┌─ Given information

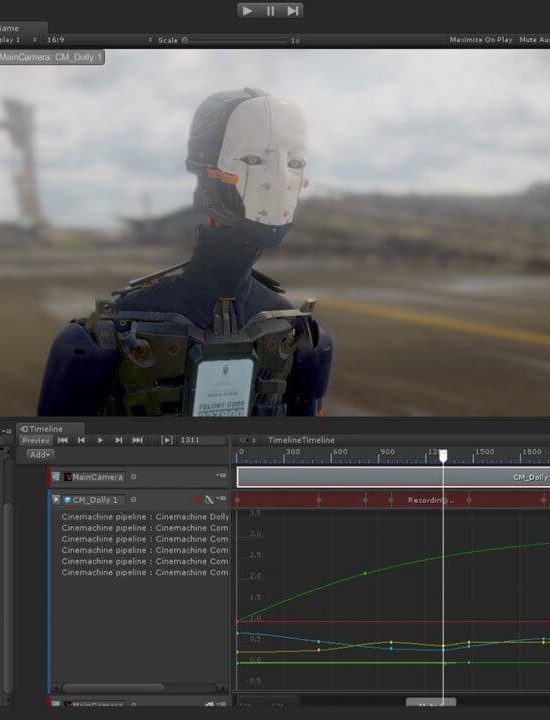Open the Add dropdown in Timeline
Image resolution: width=550 pixels, height=720 pixels.
[x=40, y=454]
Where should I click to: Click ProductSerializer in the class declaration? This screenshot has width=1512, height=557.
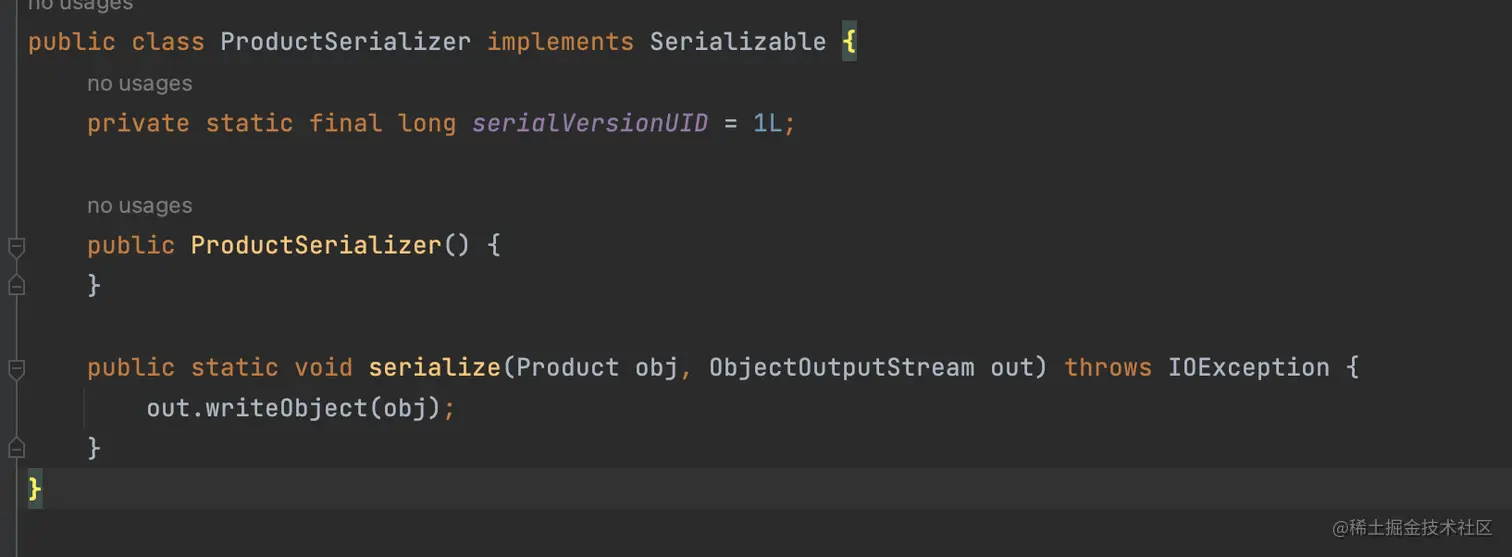345,42
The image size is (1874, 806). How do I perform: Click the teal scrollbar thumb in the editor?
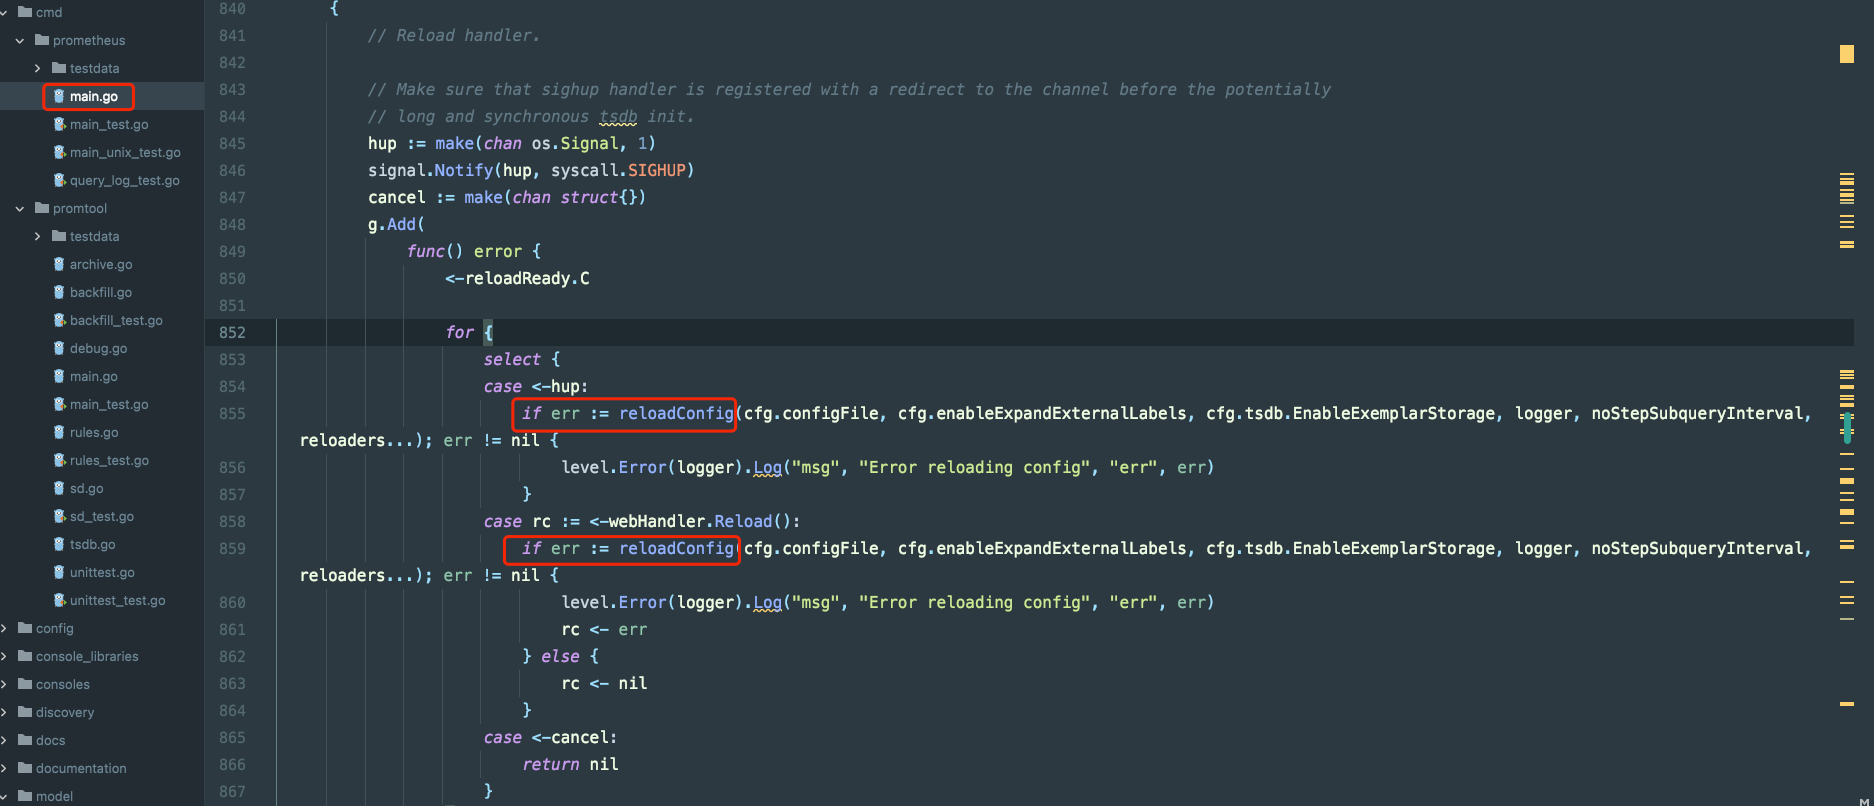coord(1847,427)
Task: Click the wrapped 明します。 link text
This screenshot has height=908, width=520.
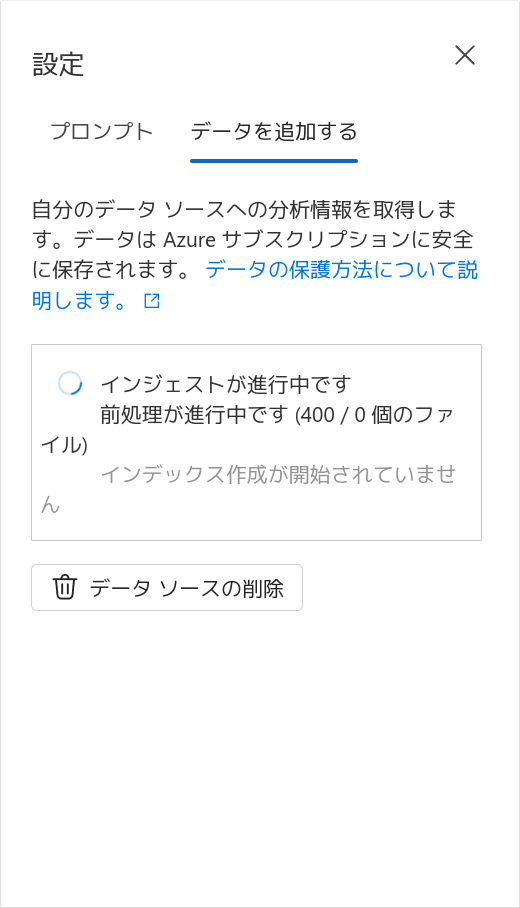Action: (79, 301)
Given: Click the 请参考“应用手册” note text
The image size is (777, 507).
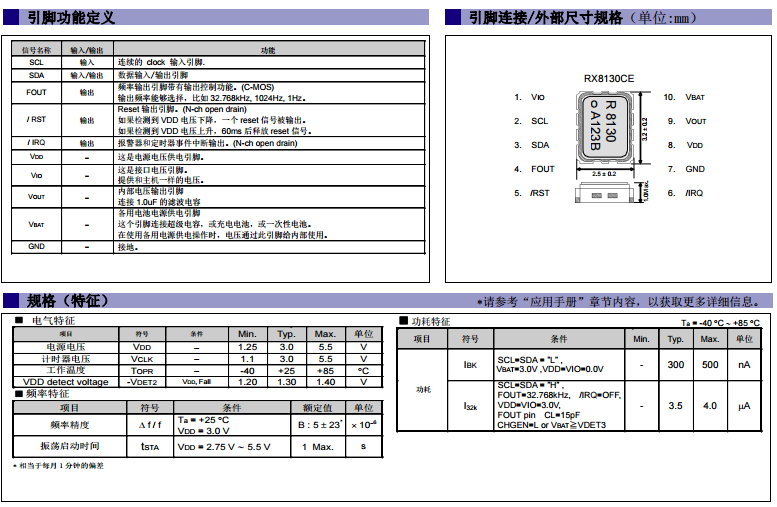Looking at the screenshot, I should point(620,302).
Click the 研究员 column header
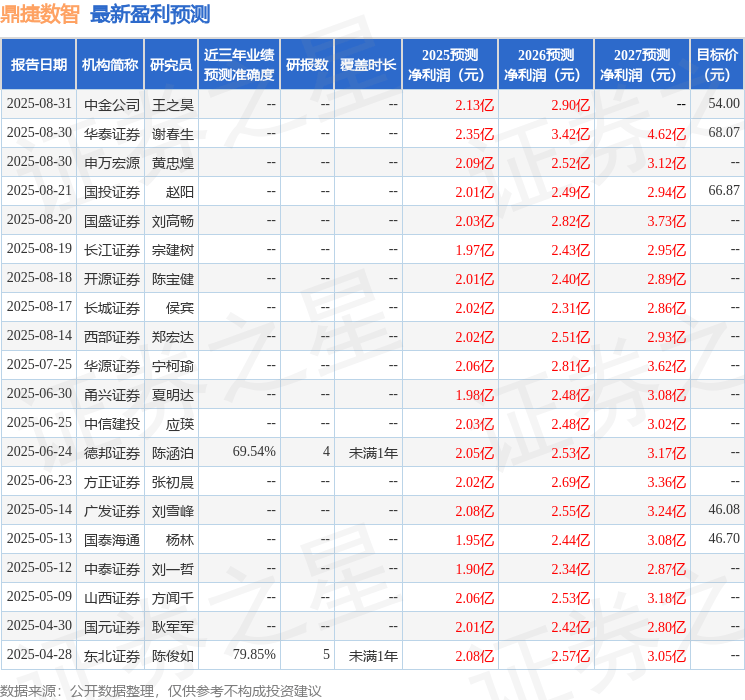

└─

Go through the entries above and copy every line containing "text".

Task: Click the wrapped 明します。 link text
Given: Click the 请参考“应用手册” note text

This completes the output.